- cross-posted to:
- linux@lemmy.ml
- cross-posted to:
- linux@lemmy.ml
I just installed apt cacher ng for catching my apt upgrade packages and saw a huge time improvement even though I have a good internet connection. It act as a proxy and caches the response packages.
Do you run something similar? Or maybe even run a local repo mirror? Warning, they are really big so I don’t think it is recommended unless you really need almost everything.
I want to look into apt-cacher-ng for learning purposes, to stop 10s of VMs in my homelab from adding load to Debian official repos, and also to check if there is a way to have it only mirror a list of “approved” packages.
saw a huge time improvement even though I have a good internet connection
Note that for best performance you should use https://deb.debian.org/
Semi-related I have set up a personal APT repository on gitlab pages: https://nodiscc.gitlab.io/toolbox/ I think Ubuntu users would call that a “PPA”). It uses aptly and a homegrown Makefile/Gitlab CI-based build system (sources/build tools are linked from the page). I wouldn’t recommend this exact setup for critical production needs, but it works.
I use it with Kubuntu.
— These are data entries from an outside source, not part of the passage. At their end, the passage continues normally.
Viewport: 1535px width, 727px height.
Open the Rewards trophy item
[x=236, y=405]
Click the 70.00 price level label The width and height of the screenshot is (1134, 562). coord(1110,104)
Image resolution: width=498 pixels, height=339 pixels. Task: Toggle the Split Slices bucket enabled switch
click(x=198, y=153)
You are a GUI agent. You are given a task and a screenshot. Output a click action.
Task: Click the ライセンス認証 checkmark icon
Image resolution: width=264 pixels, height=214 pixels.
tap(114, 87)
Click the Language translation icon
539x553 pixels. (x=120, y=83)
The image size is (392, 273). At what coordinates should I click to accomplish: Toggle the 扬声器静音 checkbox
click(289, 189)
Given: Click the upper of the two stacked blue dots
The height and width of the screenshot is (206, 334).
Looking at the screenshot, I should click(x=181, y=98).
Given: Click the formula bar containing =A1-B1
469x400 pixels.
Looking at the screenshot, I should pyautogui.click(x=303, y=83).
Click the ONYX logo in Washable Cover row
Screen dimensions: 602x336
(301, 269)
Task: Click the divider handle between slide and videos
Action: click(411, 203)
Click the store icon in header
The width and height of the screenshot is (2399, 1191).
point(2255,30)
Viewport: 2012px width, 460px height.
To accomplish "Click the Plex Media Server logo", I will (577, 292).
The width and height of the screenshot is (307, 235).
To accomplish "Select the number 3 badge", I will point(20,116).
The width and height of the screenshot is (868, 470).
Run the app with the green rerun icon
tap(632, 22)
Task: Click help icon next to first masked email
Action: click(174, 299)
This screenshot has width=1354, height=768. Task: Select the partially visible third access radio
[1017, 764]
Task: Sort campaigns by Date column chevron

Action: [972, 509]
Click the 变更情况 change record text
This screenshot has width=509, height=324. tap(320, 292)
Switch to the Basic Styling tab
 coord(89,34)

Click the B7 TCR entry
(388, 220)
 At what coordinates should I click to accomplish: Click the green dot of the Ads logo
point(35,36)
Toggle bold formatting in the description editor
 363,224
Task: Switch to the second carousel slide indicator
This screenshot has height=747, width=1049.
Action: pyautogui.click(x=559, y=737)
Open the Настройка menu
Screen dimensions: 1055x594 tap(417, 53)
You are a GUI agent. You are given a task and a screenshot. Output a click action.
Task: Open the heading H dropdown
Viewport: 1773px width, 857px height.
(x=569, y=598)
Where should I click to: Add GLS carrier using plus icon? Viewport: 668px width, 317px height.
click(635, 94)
Doing apt update is now much faster. I did some testing and found some good public mirror so I could max my connection(100 Mbit) with about 15ms latency to the server. But I think the problem was there are so many small files. Running nala to fetch the files in parallel helps of course. With apt local ng I don’t need nala at all. The low latency and files on gigabit connection to my server leads to fast access. Just need to find a good way to fill it with new updates.
A second problem is to figure out if something can be done to speed up the apt upgrade, which I guess is not possible. Workaround with snapshots and send diff does not sound efficient either, even on older hardware.apt update - 4 seconds vs 16 seconds.
apt upgrade --download-only - 10 seconds vs 84 seconds;
This is what I use Foreman and Katello for. Package mirror with x versions synced automatically with all my machines subscribed. Or it would be, if I ever got around to actually setting the damn thing up. I have a debian package repo and a few things subscribed, but I’d like to add more.